The proposals were welcomed by Centrica chief executive Chris O’Shea but branded “financially illiterate” by Octopus Energy boss Greg Jackson, who said they would increase costs for consumers. Jackson instead proposed an “ATOL-style” insurance scheme.
Further reaction
Other suppliers were also critical of Ofgem’s findings on direct debit procedures, with Ecotricity founder Dale Vince stating: “We have always included credit balances in direct debit calculations, but our new billing system, which we installed during the pandemic, didn’t do that, so we began an upgrade in January this year.
“This is in testing now and will go live in six weeks. We told Ofgem this but unfortunately, they took no account of it in their assessment.”
Green Energy UK said it was “disappointed” to have been labelled as having moderate to severe weaknesses, adding that it has “genuine concerns” that the information it provided to Ofgem was “misunderstood or ignored”.
Chief executive Doug Stewart said: “Ofgem has highlighted areas where we can make improvements and we are already taking action to address these areas.
“However, I do feel that given the challenging state of the market, Ofgem needs to resist knocking suppliers, like ourselves, who have survived the market crash and doing our very best to help customers.”
A spokesperson for Good Energy said: “Ofgem raised just one concern about our direct debit governance. It relates to internal documentation and we are taking rapid action to address it.
“With rising energy costs across the industry, it is understandable that this issue is receiving attention. For this reason, we recently took the proactive decision to conduct our own full review of our process and found that it is fair and consistent for our customers.
“They can rest assured that we take a proactive approach to setting their payment levels across the year, without resulting in debt or significant levels of credit.”
TruEnergy said in a statement that it “welcomes tougher regulation from Ofgem and is working with the regulator to demonstrate full compliance with all areas of its supplier license conditions.”
Energy UK director of advocacy Dhara Vyas commented: “Steep rises in energy bills have meant big increases in direct debit payments, which can also be triggered by changes in tariffs, high debit balances or an updated meter read. Given the situation, it’s right for Ofgem to check how suppliers are setting these.
“It’s good that the regulator has found that the majority of suppliers have only minor issues with their processes and, where action is required to make further improvements, providers will work with the regulator to ensure these are in place quickly.”

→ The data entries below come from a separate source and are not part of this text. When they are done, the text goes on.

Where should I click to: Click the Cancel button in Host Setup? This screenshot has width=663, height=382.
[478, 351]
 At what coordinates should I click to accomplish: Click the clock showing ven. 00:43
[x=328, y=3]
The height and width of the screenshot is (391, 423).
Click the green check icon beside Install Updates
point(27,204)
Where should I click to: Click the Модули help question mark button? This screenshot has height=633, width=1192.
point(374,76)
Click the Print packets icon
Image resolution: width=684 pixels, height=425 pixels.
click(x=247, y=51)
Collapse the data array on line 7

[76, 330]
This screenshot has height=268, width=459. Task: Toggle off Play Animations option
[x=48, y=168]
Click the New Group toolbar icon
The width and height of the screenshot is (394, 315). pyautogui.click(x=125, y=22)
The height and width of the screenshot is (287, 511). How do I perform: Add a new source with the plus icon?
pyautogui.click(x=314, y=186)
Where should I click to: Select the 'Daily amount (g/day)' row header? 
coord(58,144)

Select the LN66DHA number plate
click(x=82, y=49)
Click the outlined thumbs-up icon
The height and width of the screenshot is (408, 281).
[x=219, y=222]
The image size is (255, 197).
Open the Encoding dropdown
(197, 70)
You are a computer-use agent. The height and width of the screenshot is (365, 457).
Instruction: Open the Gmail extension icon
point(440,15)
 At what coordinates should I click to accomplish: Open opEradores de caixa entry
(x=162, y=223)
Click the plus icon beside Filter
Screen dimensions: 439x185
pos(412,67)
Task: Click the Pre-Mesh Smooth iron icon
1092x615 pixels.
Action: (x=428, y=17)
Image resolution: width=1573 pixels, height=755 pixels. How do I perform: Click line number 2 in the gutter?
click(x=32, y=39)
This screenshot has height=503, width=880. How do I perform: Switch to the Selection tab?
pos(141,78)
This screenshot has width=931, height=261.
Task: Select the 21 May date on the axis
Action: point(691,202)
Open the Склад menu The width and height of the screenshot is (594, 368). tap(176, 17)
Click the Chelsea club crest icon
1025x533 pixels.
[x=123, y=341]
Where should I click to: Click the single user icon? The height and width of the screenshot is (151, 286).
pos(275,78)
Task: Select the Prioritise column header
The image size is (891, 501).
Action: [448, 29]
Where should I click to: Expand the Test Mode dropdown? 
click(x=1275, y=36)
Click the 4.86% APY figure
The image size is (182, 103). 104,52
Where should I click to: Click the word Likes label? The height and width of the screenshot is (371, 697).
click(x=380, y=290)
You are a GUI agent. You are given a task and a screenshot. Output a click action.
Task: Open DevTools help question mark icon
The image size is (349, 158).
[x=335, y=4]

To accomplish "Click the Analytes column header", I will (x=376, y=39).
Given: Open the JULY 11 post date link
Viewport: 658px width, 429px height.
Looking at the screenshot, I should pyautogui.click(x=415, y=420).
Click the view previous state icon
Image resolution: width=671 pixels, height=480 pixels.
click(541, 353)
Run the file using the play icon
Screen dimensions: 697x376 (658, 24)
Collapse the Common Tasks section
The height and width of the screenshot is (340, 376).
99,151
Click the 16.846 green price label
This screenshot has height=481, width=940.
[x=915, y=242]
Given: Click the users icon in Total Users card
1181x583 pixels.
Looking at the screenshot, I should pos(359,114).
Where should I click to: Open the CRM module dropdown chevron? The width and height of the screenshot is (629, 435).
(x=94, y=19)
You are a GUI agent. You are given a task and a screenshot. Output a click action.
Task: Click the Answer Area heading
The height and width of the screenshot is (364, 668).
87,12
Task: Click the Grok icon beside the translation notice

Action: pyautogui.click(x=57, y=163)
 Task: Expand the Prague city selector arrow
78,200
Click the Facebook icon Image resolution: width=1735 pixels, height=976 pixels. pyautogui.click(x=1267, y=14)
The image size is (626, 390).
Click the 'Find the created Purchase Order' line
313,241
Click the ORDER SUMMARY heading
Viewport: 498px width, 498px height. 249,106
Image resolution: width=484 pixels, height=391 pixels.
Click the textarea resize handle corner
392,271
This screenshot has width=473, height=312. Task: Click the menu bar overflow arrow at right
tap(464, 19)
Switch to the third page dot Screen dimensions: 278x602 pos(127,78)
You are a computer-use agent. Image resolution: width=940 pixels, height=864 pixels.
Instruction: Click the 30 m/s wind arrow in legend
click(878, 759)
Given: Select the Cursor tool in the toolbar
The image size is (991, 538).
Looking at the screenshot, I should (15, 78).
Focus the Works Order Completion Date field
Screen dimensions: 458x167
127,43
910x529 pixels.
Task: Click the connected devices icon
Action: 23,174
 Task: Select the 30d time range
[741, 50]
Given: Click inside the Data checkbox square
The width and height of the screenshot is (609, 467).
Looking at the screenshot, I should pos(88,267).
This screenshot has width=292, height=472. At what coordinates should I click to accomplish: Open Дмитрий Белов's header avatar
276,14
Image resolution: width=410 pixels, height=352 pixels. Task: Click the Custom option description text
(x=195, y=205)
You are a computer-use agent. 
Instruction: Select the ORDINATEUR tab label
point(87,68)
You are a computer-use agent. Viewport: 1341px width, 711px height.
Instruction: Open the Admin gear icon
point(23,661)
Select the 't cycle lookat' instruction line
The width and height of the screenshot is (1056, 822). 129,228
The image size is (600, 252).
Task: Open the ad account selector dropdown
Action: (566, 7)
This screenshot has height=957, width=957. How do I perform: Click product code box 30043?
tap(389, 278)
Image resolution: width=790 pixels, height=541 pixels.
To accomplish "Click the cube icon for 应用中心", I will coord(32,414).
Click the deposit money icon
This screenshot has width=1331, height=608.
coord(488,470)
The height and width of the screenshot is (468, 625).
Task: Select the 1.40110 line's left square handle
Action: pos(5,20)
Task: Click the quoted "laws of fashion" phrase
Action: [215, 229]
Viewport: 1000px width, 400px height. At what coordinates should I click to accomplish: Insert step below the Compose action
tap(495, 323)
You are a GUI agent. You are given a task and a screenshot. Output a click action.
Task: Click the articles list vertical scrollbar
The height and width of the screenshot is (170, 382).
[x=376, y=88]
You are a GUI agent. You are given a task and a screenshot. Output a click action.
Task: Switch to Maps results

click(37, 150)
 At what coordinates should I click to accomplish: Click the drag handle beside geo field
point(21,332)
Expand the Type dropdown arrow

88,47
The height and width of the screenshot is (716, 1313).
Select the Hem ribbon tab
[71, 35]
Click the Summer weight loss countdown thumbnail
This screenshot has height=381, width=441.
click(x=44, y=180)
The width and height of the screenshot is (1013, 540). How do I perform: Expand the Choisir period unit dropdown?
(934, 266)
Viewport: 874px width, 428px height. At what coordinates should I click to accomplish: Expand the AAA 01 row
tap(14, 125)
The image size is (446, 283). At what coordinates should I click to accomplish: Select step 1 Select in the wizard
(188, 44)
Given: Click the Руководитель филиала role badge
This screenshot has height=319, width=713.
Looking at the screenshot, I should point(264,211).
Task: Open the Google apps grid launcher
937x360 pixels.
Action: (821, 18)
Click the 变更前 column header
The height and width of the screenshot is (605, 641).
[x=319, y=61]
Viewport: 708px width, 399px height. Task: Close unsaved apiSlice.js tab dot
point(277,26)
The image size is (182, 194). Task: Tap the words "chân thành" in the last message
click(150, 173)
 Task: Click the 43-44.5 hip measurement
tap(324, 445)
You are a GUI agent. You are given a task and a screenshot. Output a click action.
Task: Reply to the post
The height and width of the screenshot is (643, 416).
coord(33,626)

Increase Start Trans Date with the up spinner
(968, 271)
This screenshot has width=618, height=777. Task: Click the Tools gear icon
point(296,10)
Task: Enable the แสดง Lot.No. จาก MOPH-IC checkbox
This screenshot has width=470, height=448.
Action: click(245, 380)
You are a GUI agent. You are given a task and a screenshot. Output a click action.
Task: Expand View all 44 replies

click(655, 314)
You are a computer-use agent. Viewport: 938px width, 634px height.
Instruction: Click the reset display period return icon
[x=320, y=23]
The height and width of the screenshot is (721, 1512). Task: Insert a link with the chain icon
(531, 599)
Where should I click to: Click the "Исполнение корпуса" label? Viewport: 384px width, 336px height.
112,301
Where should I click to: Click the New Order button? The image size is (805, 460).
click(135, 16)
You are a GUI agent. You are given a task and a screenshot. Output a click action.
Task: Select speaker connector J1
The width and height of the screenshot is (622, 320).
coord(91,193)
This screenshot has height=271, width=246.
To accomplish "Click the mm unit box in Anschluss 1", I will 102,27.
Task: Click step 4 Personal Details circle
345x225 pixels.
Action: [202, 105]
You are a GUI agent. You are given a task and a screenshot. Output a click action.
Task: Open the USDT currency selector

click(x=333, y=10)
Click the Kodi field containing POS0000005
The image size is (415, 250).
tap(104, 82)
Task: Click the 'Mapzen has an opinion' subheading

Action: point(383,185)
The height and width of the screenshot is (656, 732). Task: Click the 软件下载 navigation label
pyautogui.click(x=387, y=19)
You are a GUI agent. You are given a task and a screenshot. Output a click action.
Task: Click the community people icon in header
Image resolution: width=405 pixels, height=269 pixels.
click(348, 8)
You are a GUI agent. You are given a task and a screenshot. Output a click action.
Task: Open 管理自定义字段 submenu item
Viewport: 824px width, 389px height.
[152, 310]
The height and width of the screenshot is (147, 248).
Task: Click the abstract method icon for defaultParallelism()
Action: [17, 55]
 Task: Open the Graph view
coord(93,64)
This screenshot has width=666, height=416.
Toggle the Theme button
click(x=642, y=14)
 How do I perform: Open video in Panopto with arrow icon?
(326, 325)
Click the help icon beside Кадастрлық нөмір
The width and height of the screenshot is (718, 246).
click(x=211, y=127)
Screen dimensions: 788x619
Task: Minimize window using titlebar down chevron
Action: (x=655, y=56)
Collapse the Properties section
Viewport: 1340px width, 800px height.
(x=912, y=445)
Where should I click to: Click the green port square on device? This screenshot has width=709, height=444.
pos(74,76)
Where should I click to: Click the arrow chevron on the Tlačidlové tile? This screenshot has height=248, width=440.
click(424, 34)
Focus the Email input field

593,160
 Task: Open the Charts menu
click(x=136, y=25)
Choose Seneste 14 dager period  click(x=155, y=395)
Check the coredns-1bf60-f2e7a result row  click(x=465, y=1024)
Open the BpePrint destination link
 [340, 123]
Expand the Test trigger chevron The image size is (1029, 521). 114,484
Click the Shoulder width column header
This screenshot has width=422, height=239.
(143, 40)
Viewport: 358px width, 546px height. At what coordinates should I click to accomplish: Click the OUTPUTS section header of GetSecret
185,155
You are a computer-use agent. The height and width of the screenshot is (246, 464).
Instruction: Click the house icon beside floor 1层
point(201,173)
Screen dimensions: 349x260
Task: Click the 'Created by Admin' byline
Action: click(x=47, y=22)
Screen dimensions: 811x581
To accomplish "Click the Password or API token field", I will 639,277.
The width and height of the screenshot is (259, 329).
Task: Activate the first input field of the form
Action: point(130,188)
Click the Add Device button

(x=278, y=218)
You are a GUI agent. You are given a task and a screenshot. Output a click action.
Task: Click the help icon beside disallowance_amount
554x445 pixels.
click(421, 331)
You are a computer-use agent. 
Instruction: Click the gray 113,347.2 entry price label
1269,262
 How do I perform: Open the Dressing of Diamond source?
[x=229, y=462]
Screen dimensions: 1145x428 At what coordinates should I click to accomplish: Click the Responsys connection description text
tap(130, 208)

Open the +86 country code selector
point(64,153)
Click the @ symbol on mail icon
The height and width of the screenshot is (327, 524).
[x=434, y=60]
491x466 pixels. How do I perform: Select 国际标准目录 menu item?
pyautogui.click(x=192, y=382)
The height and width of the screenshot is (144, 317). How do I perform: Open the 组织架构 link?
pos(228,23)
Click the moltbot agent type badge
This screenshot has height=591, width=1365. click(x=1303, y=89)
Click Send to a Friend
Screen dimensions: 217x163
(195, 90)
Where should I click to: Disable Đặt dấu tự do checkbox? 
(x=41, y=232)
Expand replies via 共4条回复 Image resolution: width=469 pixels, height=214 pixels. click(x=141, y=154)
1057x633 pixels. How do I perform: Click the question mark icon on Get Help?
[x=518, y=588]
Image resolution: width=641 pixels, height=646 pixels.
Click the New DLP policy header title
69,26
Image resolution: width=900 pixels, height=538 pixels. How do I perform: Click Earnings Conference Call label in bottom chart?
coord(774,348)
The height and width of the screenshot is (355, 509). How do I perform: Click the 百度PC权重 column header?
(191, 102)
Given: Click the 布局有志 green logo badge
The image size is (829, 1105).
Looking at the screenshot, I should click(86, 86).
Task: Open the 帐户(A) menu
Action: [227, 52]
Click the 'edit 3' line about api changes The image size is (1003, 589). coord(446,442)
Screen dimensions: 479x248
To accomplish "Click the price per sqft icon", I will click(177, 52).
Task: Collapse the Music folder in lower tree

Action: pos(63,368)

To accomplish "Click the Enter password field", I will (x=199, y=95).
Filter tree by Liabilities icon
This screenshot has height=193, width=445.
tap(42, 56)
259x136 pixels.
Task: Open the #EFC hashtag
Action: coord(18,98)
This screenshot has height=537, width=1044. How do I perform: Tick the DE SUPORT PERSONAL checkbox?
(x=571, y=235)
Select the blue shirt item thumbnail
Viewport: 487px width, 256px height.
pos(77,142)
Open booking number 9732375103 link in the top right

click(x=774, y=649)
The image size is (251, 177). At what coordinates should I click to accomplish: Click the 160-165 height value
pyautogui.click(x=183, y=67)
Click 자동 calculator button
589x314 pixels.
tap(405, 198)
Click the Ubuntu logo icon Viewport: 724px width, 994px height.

She continued: “Suppliers are required to set direct debits at a level that allows the customer to pay the same amount each month, without running up too much credit and or getting into too much debt, basing this on each customer’s individual circumstances – taking into account factors like energy usage and record with previous payments.
“Doing this at a time when energy bills are rising rapidly can be challenging so it’s important that all suppliers’ processes are as robust as possible so that customers can be confident these are being set fairly.”